TikToker Urges People to Get Vaccinated in Final Video, Dies of COVID Days Later

In her final TikTok video, recorded from her hospital bed, 31-year-old Alexandra Blankenbiller told people she had contracted COVID-19 and wasn't vaccinated. She urged viewers to get vaccinated. Nine days later, she died of the illness.

Blankenbiller, a Florida-based TikTok creator with over 15,600 followers, posted her final video on August 15.

"I don't have a lot of energy for talking, so I'm going to try to make this quick," she begins, speaking in a faint voice and wearing a hospital gown. She explained that she didn't get vaccinated, though she says she's not "anti-vax."

"I was just trying to do my research," she continued. "I was scared, and I wanted me and my family to do it all at the same time. And as I'm sure you guys know, it's hard to get everyone to agree on something if people feel differently."

"So I do think it was a mistake," she continued. "I shouldn't have waited. I think if you're even 70 percent sure that you want the vaccine, go get it. Don't wait. Go get it. Because hopefully, if you get it, then you won't end up in the hospital, like me."

@atasteofalex

**Also, Tonic Water. Nasty stuff but good for you!! Stay safe out there guys!

♬ original sound - It’s Alex, Betch. 💋

Blankenbiller, her mother and two sisters actually scheduled a time to go and get vaccinated together, her sister Cristina Blankenbiller told WebMD. However, Alexandra Blankenbiller fell sick with the virus before her scheduled appointment.

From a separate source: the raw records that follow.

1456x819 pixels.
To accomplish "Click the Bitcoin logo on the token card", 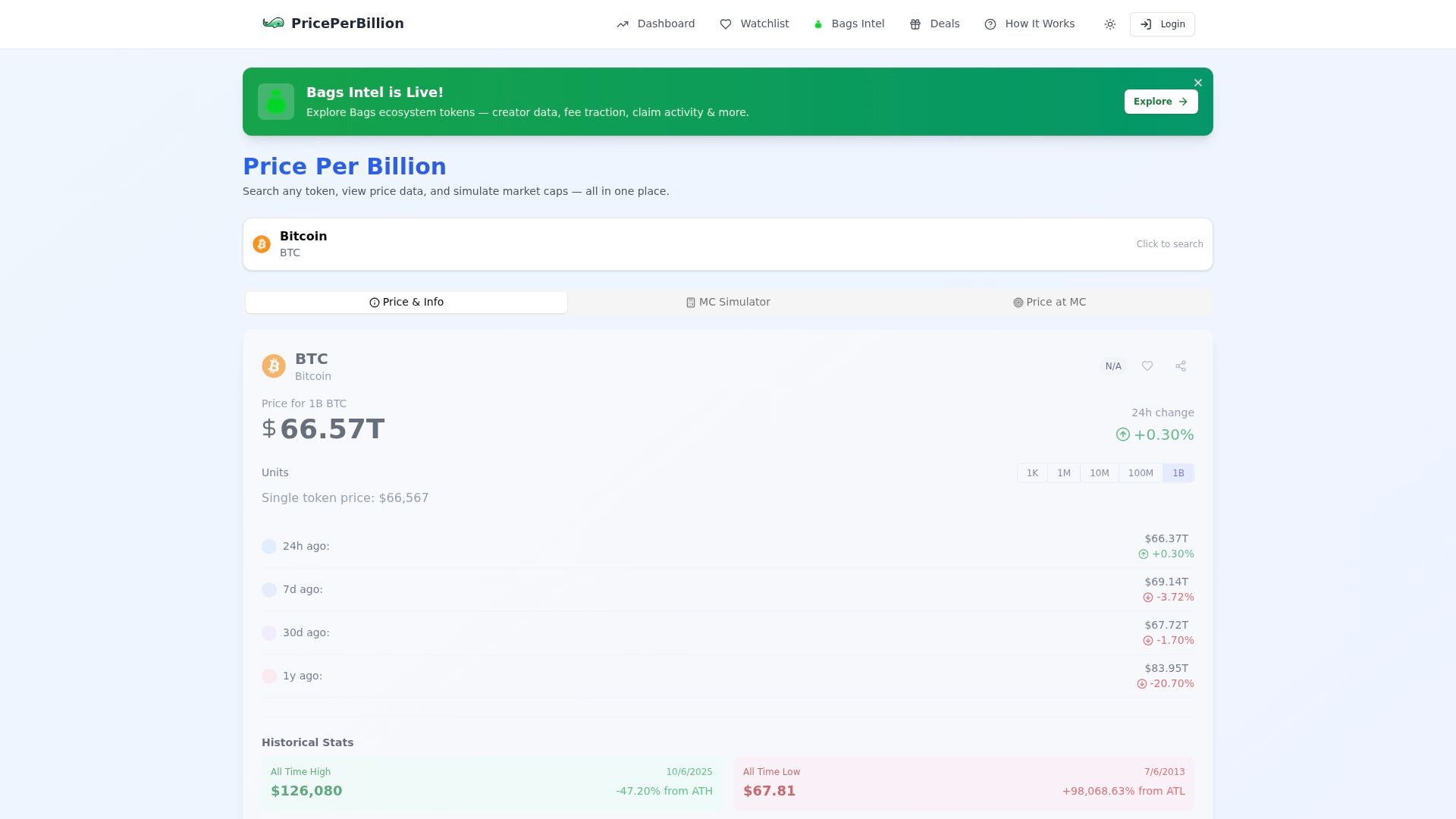I will tap(274, 366).
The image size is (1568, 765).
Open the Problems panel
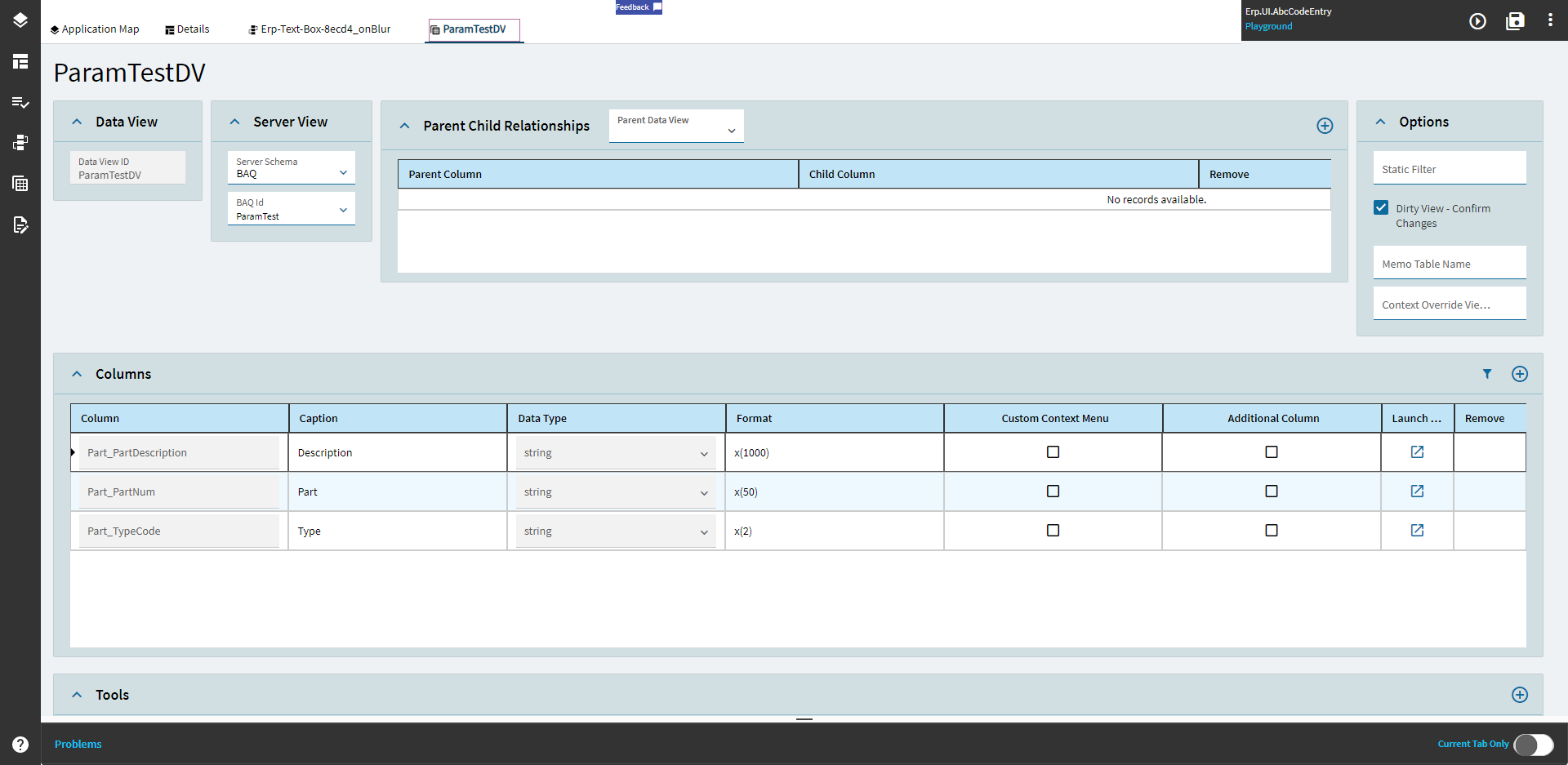(x=78, y=744)

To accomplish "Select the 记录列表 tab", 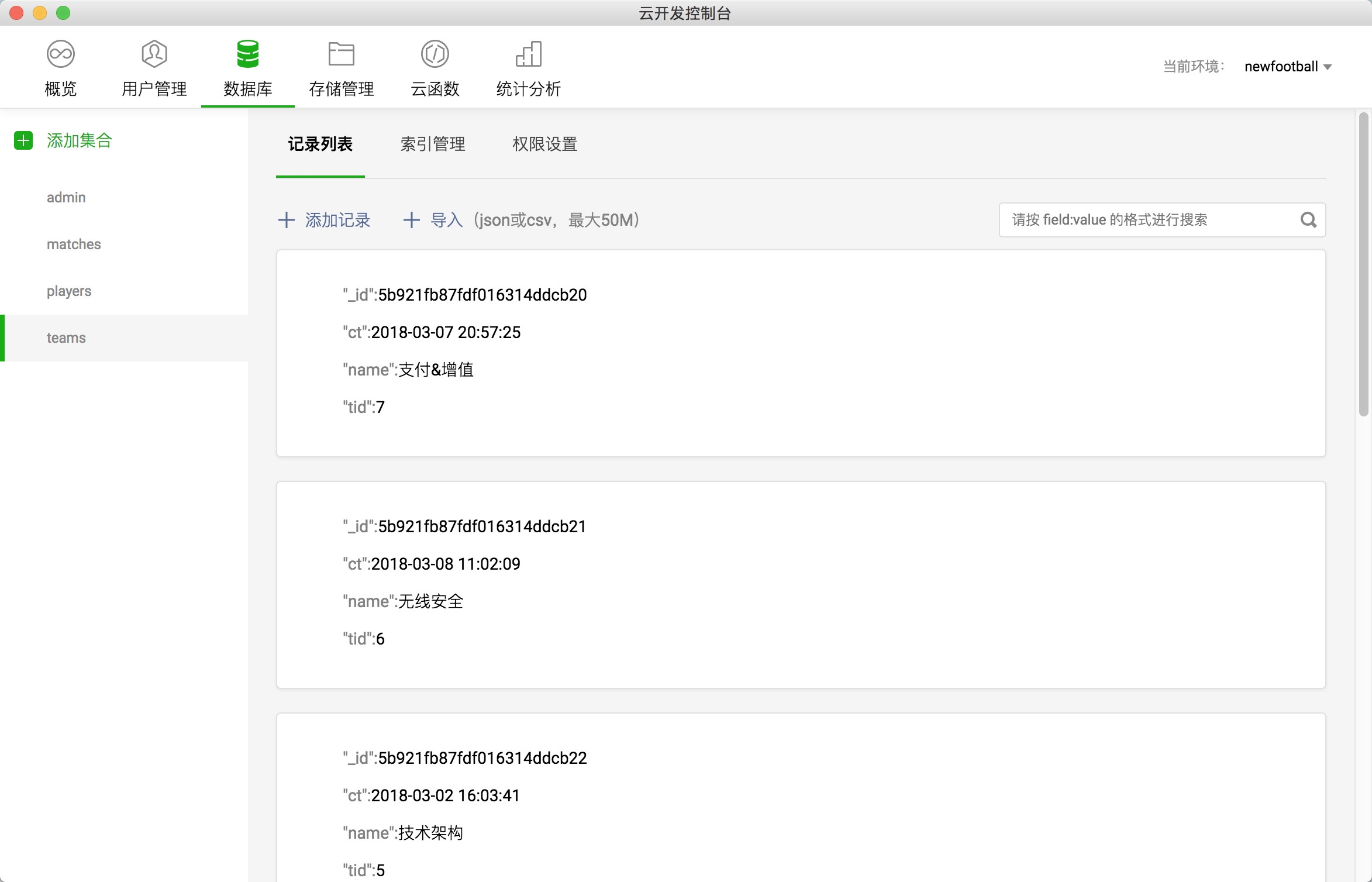I will point(320,144).
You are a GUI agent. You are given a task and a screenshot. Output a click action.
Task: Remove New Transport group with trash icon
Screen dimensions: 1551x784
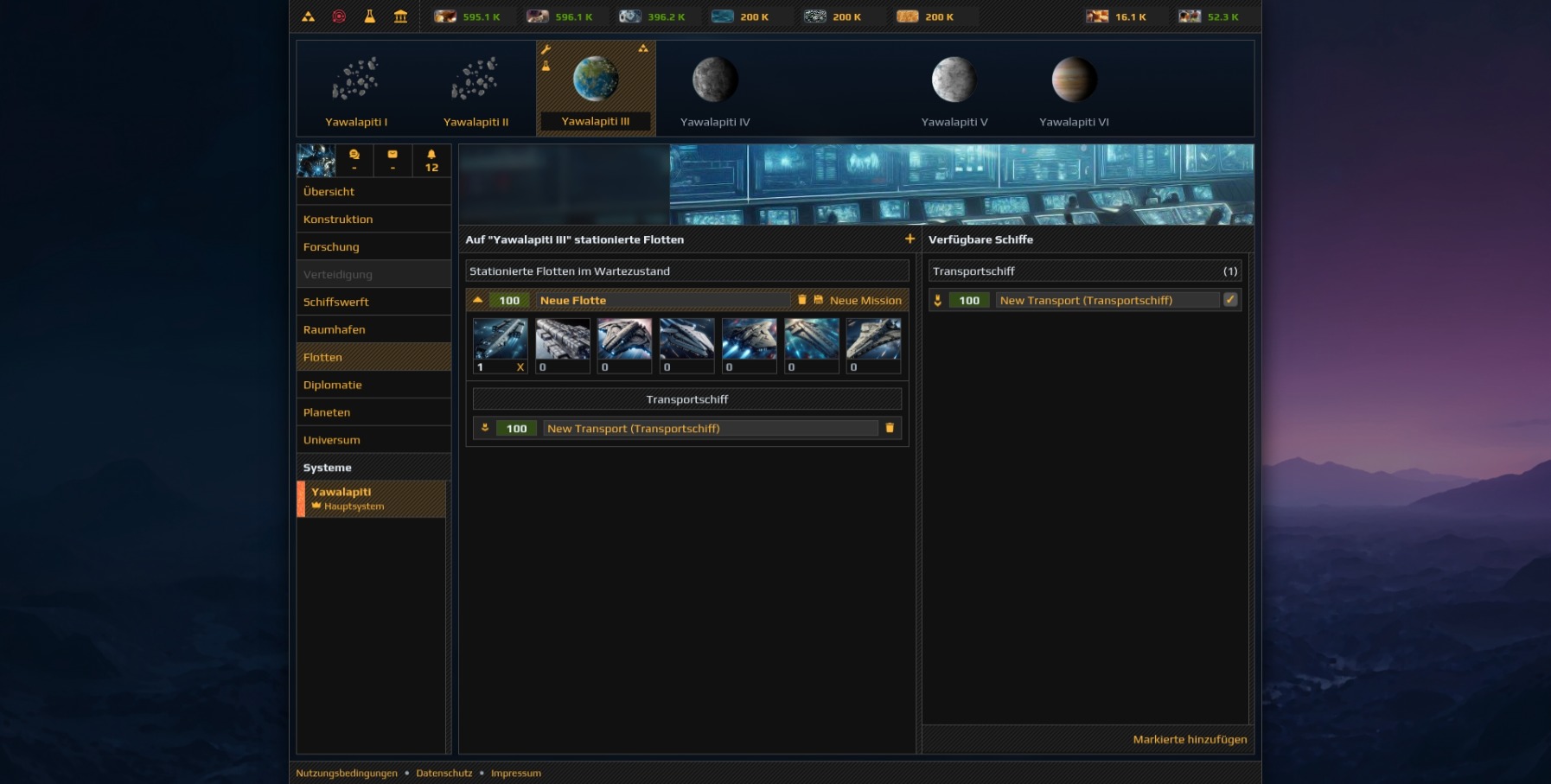(891, 428)
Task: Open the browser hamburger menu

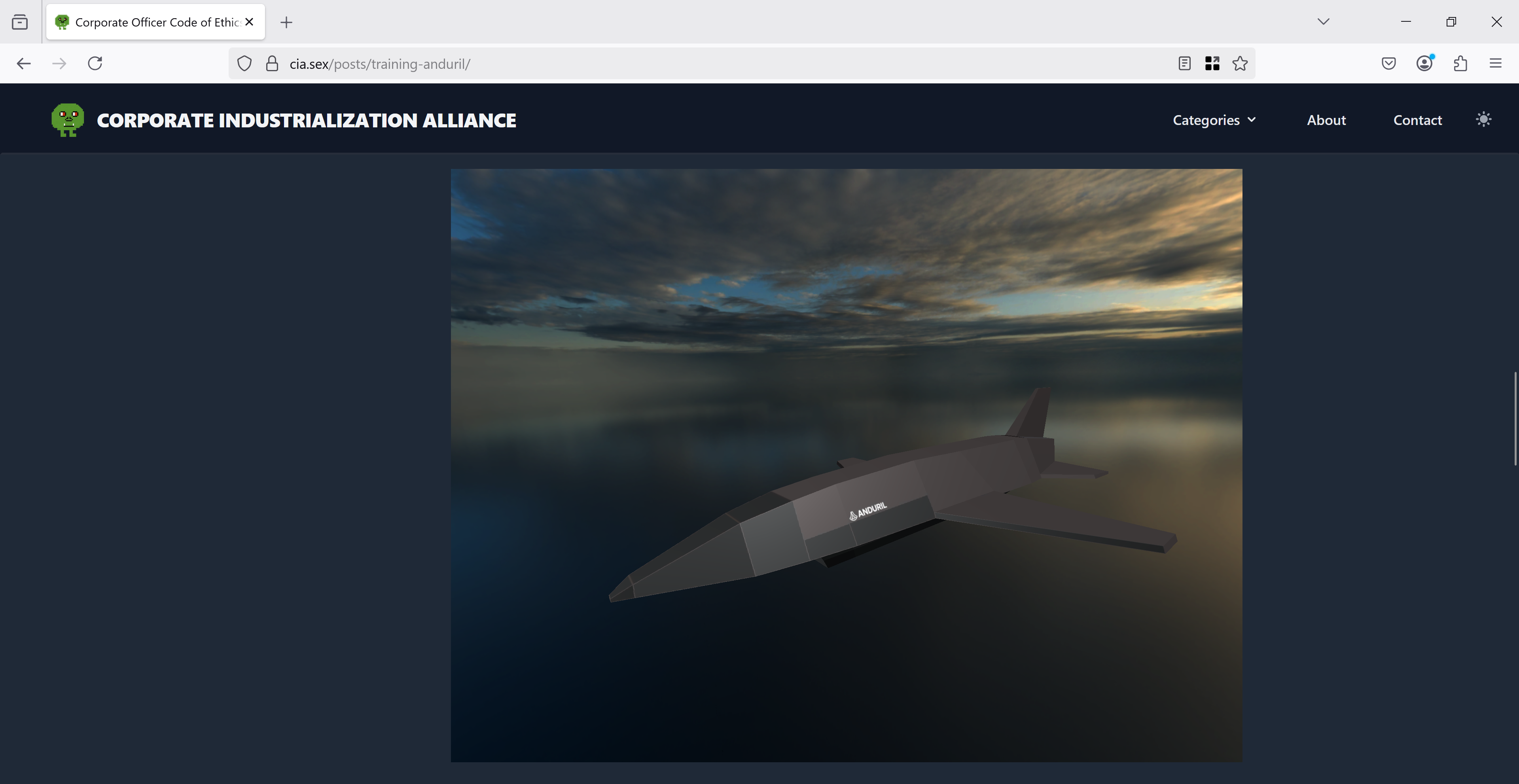Action: (x=1496, y=63)
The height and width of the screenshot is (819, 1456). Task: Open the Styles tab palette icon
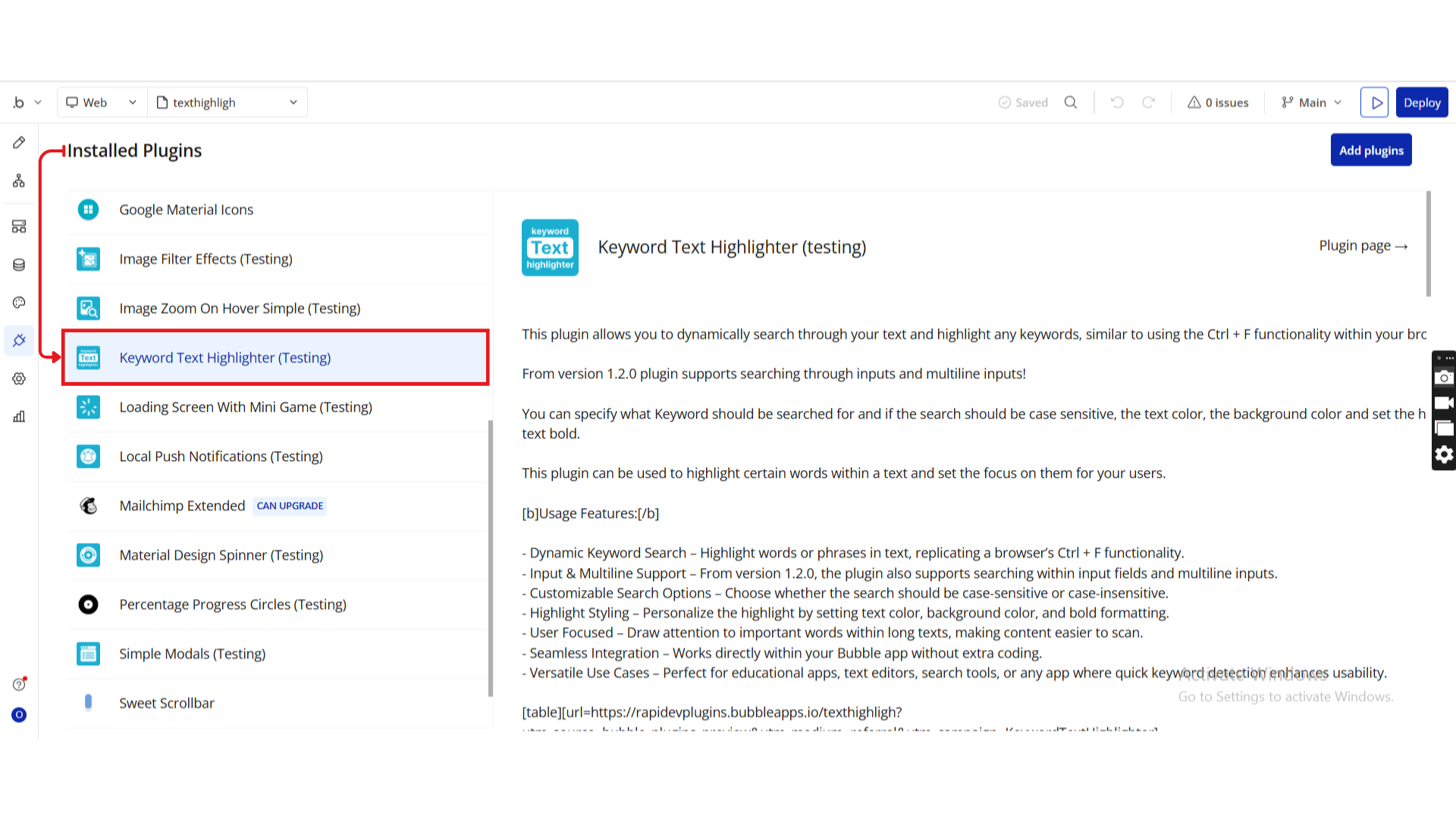[x=19, y=303]
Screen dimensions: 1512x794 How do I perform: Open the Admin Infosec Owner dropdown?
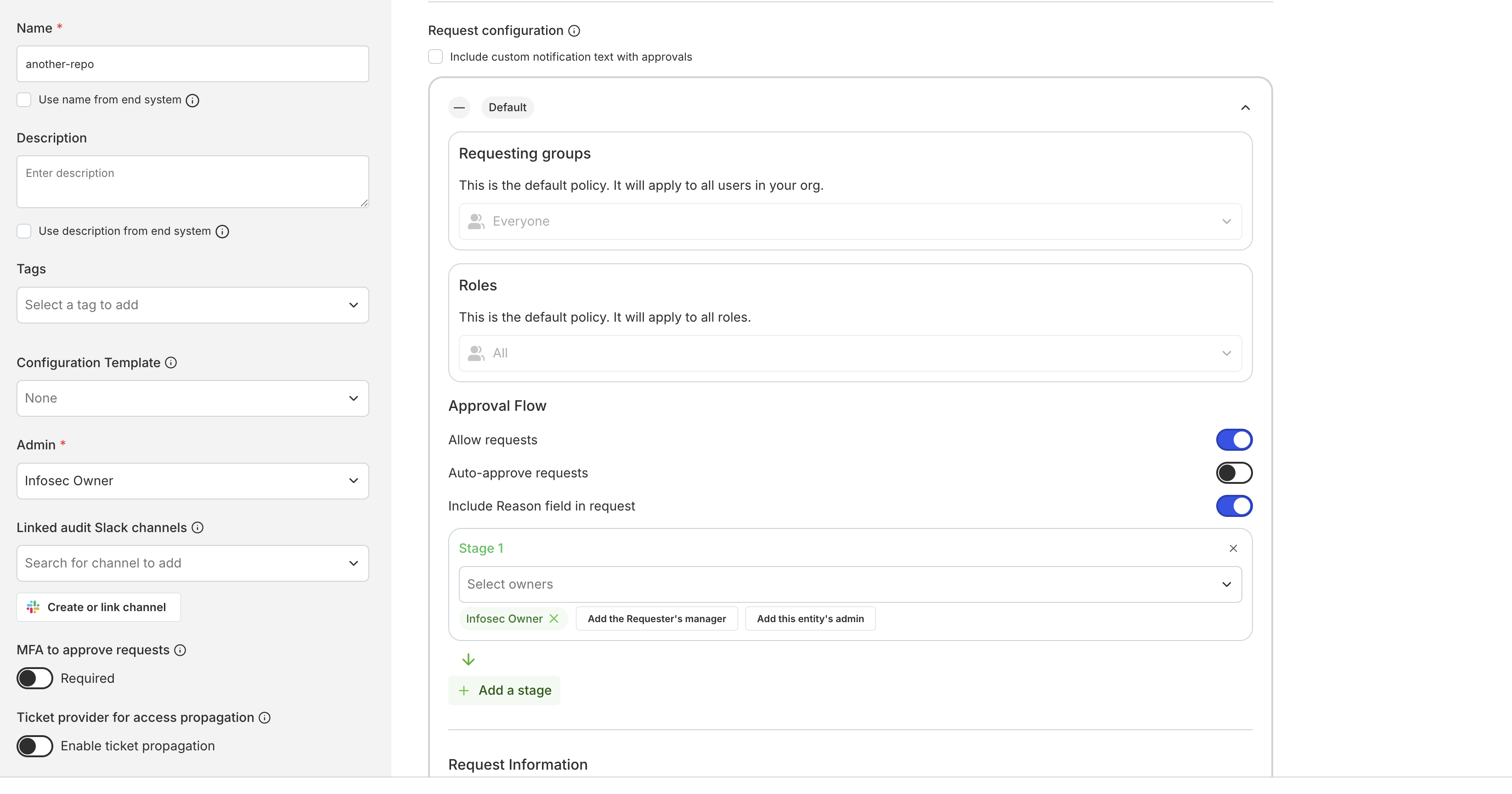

When Blankenbiller first went to the hospital on the morning of August 13, she recorded a video of herself looking concerned. In the video, she remains silent and looks off into the distance as she hears a woman screaming inside another hospital room.

The screen overlay text on the video simply reads, "Well f**k". As of September 7, the video has been viewed 5.1 million times. It is by far her most-watched video.

"I've been here since for early Friday morning," she said in a video dated August 14, "and all I've been hearing are the moans and screams of people in pain, people, I'm assuming they have lost people that they love, because I know what that's like personally, and what that sounds like."

In the video, she includes an image of a TikTok commenter who wrote her, "Sounds like a kidney stone. Fear mongerer."

By August 24, she had died.

Her Twitter bio referred to herself as a writer, actor and a "Badass Big Girl." She was a member of the Jax Treblemakers, a local a cappella group. She also helped work on local films.

"Alexandra Blankenbiller was one of the most loving, genuine, talented, and hilarious people I have ever had the pleasure of knowing," her friend Ashley Louise wrote in a public August 24 Facebook post.

"My heart is in pieces," Louise's post continued. "Please pray for her family and friends. And go get your damn shot."

Alexandra Blankenbiller TikTok final video COVID-19 vaccine
A TikTok creator named Alexandra Blankenbiller encouraged her viewers to get vaccinated as she recorded her final message from her hospital death bed. Nine days later, Blankenbiller died. In this photo, an intensive care unit is shown at the Adventist Health in Sonora, California on August 27. Nic Coury / AFP/Getty

From August 27 to September 2, 621 people between the ages of 30 and 39 died of COVID-19 in Florida.

The state's COVID-19 deaths have risen sharply. The state's previous highest daily toll of deaths was 272 on January 22. Since the start of July, the state has broken that record 13 times, according to The New York Times. The state's new highest daily toll of deaths was 1,338 deaths on September 2.

As of September 2, Florida is ranked 20th among U.S. states with the highest vaccination rates. Nearly 53.4 percent of its eligible population has been fully vaccinated.

People adverse to receiving the vaccine often fear negative health effects, feel suspicious of medical authorities or haven't had their concerns addressed by them, Heidi Larson, director of the Vaccine Confidence Project at the London School of Hygiene and Tropical Medicine, told Nature.com.